* [Exercise brief]:
Transcribe all of the data verbatim, please, and leave out its pictures.

>>>

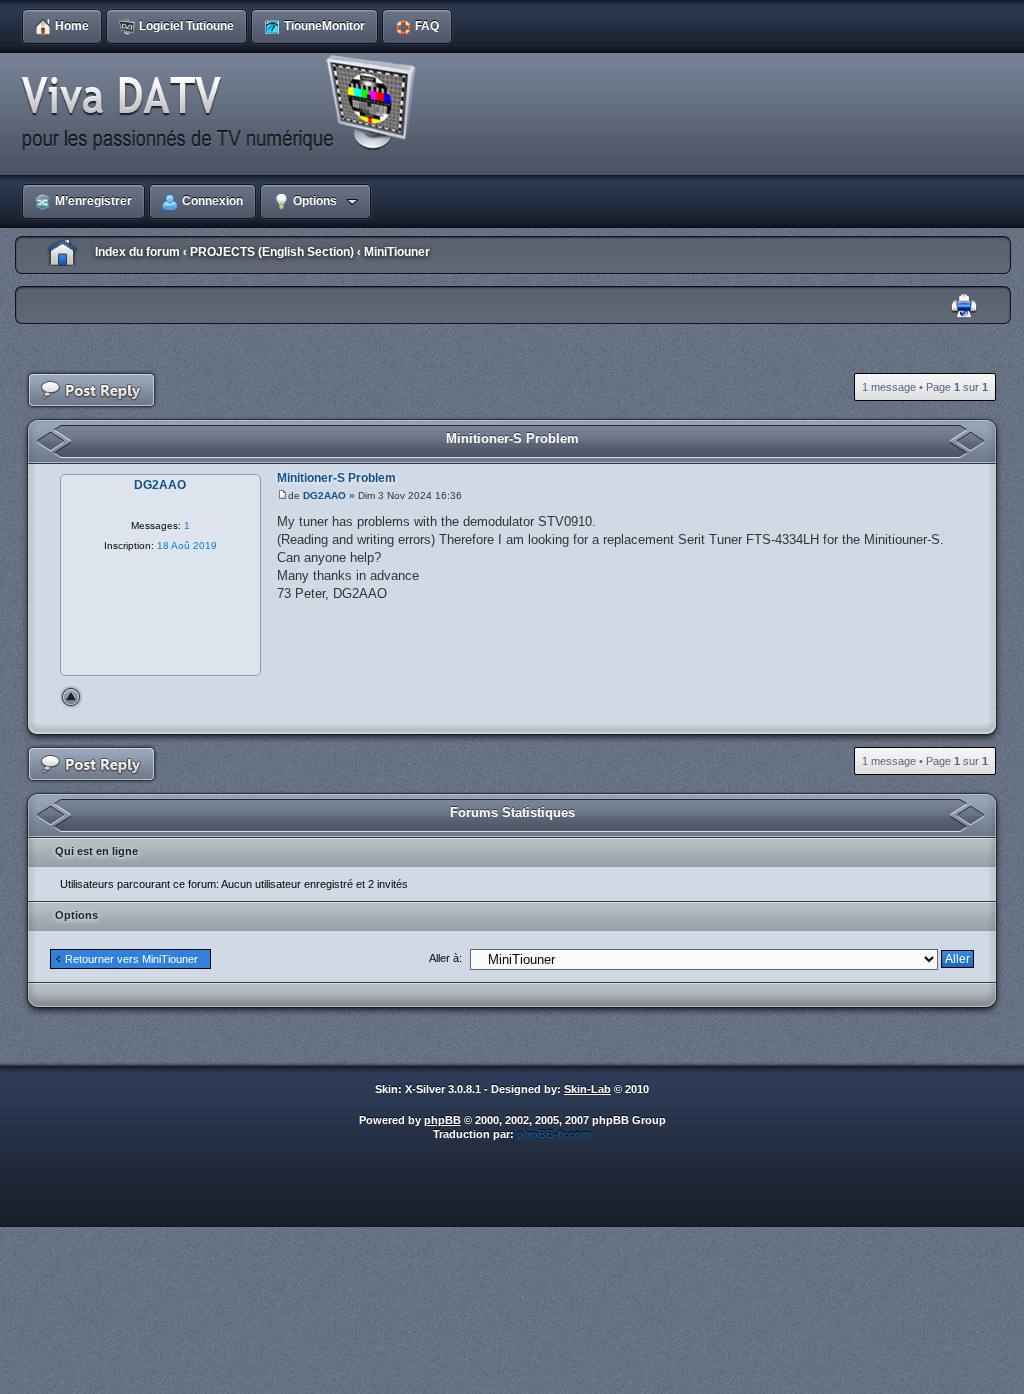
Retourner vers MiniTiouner (131, 959)
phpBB (442, 1120)
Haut (71, 697)
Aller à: (445, 958)
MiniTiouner (397, 252)
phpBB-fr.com (554, 1134)
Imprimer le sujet (964, 306)
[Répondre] (92, 390)
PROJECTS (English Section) (272, 252)
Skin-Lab (587, 1089)
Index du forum (137, 252)
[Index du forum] (225, 104)
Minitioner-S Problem (512, 438)
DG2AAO (324, 495)
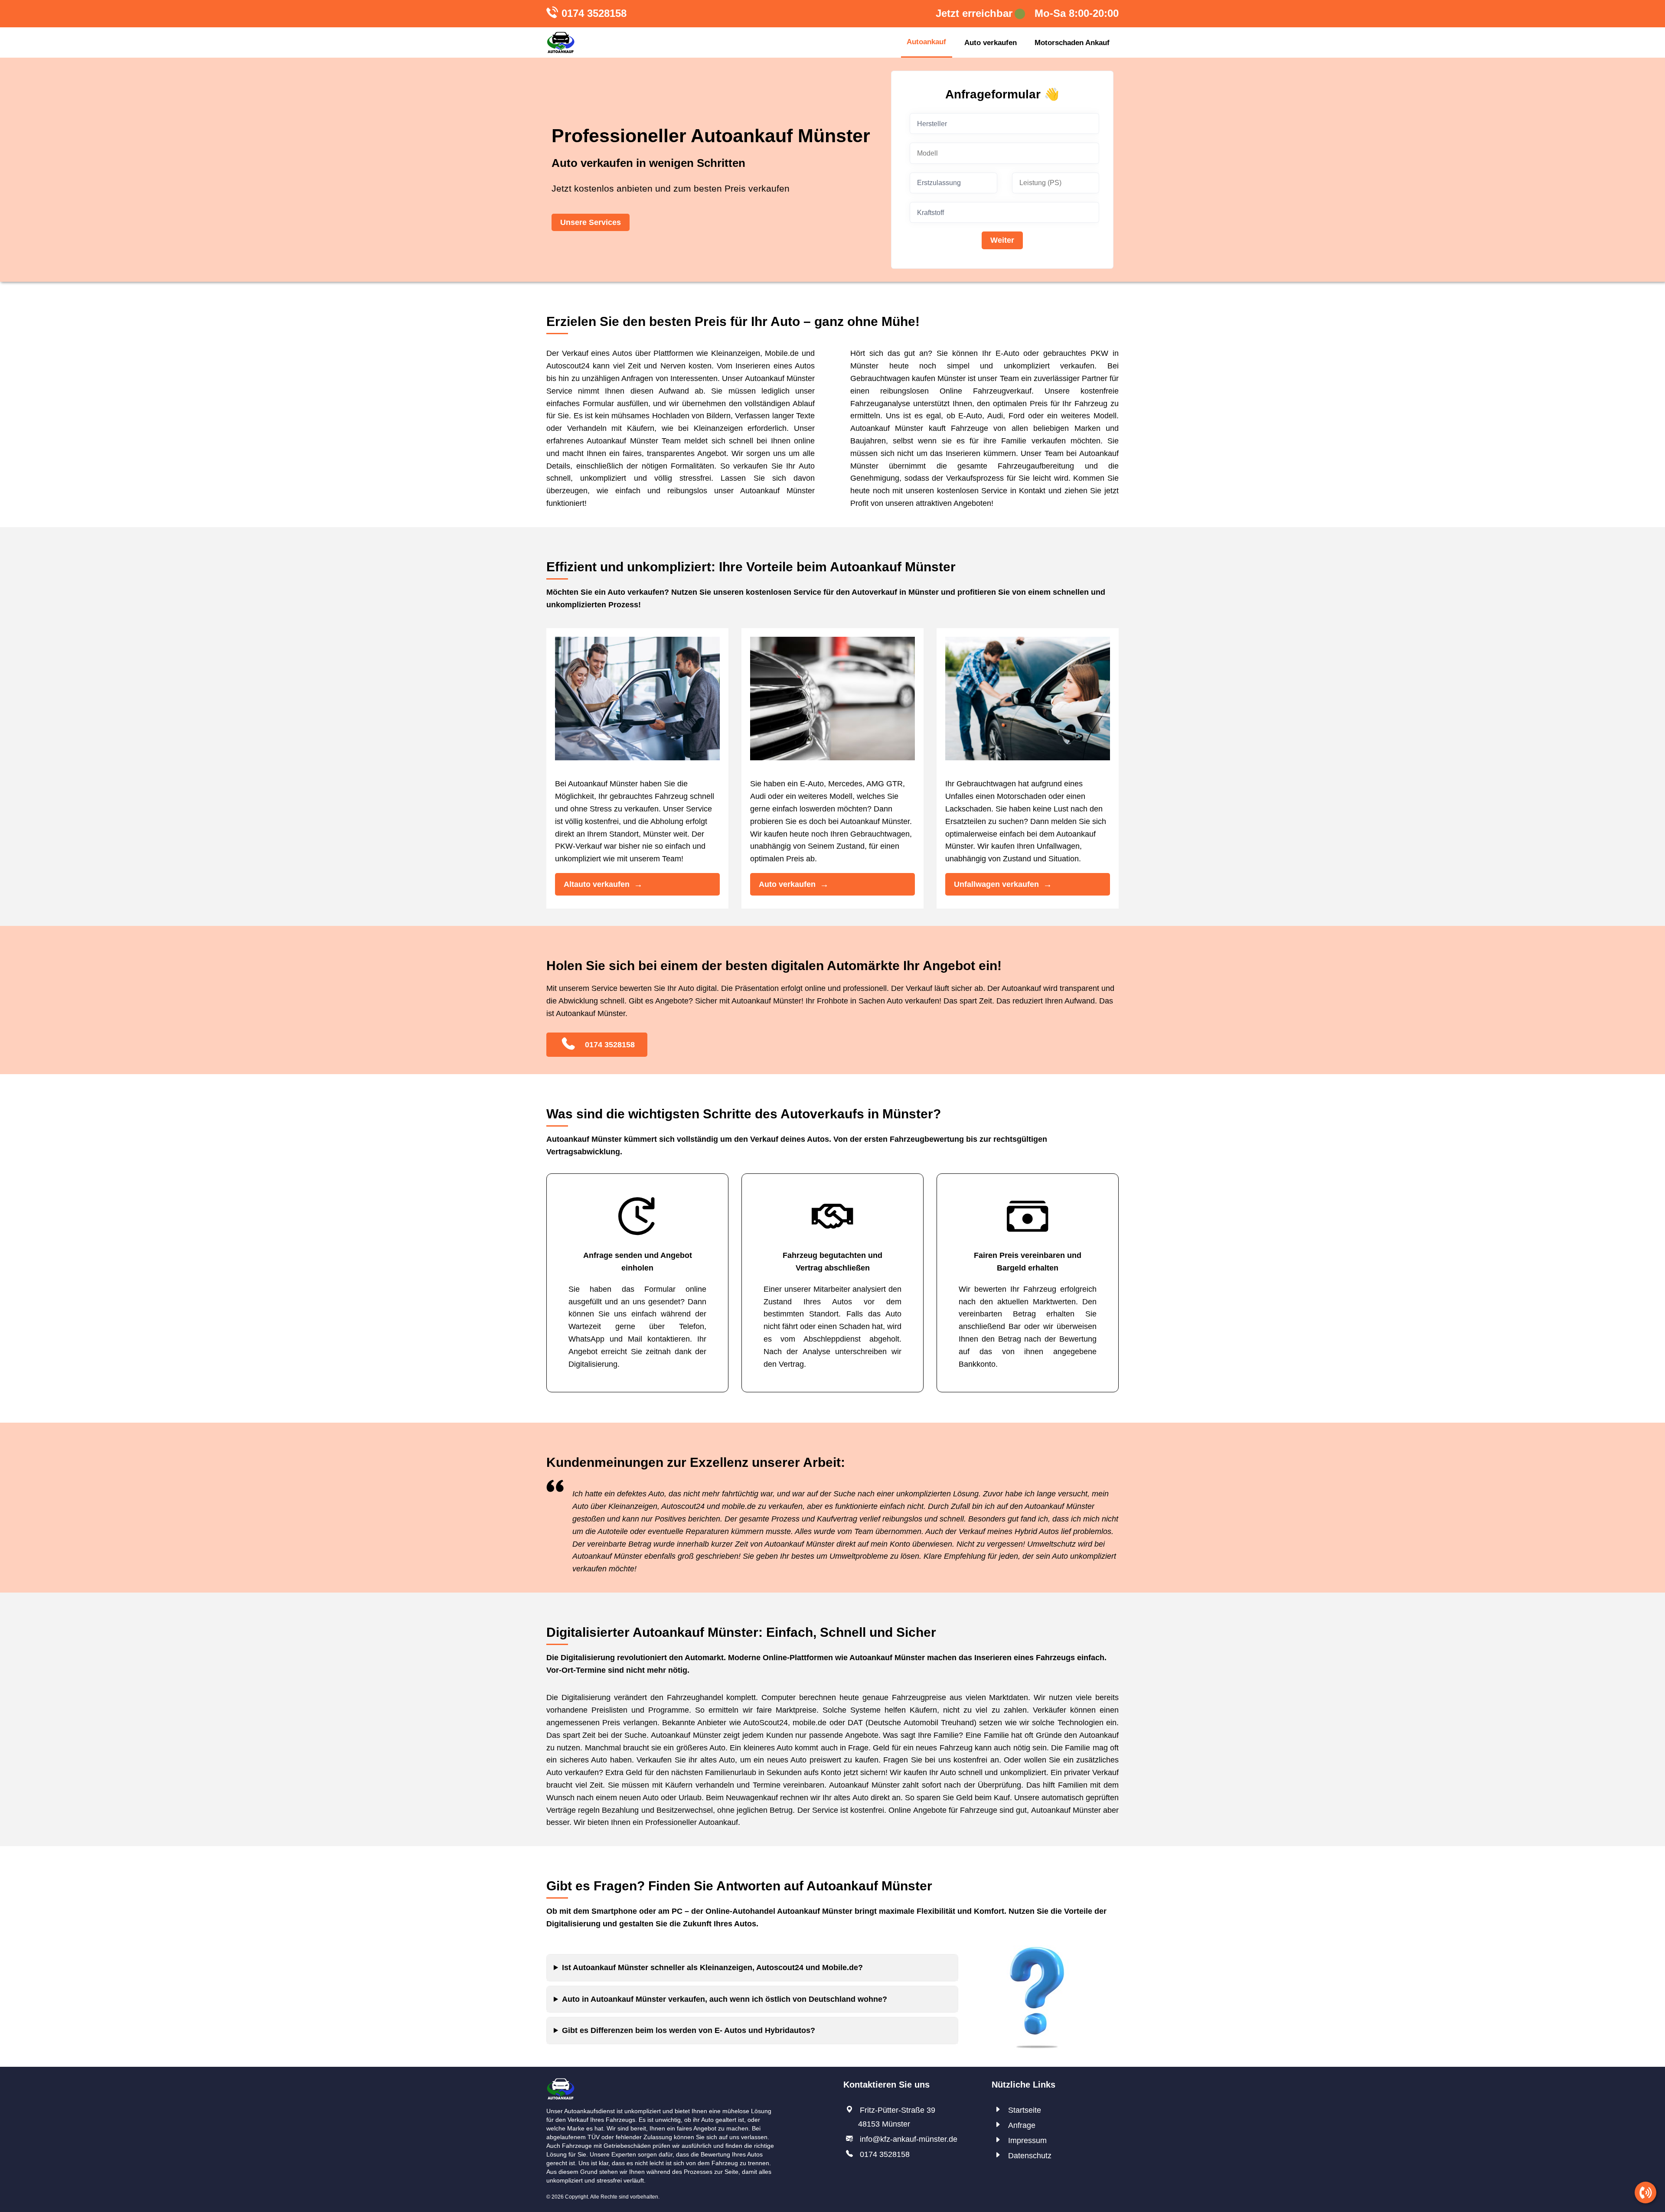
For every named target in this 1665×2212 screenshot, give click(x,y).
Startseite (1024, 2110)
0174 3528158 (594, 13)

<<<

* [Output below]:
Retourner vers MiniTiouner (131, 959)
phpBB (442, 1120)
Haut (71, 697)
Aller à: (445, 958)
MiniTiouner (397, 252)
phpBB-fr.com (554, 1134)
Imprimer le sujet (964, 306)
[Répondre] (92, 390)
PROJECTS (English Section) (272, 252)
Skin-Lab (587, 1089)
Index du forum (137, 252)
[Index du forum] (225, 104)
Minitioner-S Problem (512, 438)
DG2AAO (324, 495)
For every named target in this 1665×2212 screenshot, give click(x,y).
Startseite (1024, 2110)
0174 3528158 (594, 13)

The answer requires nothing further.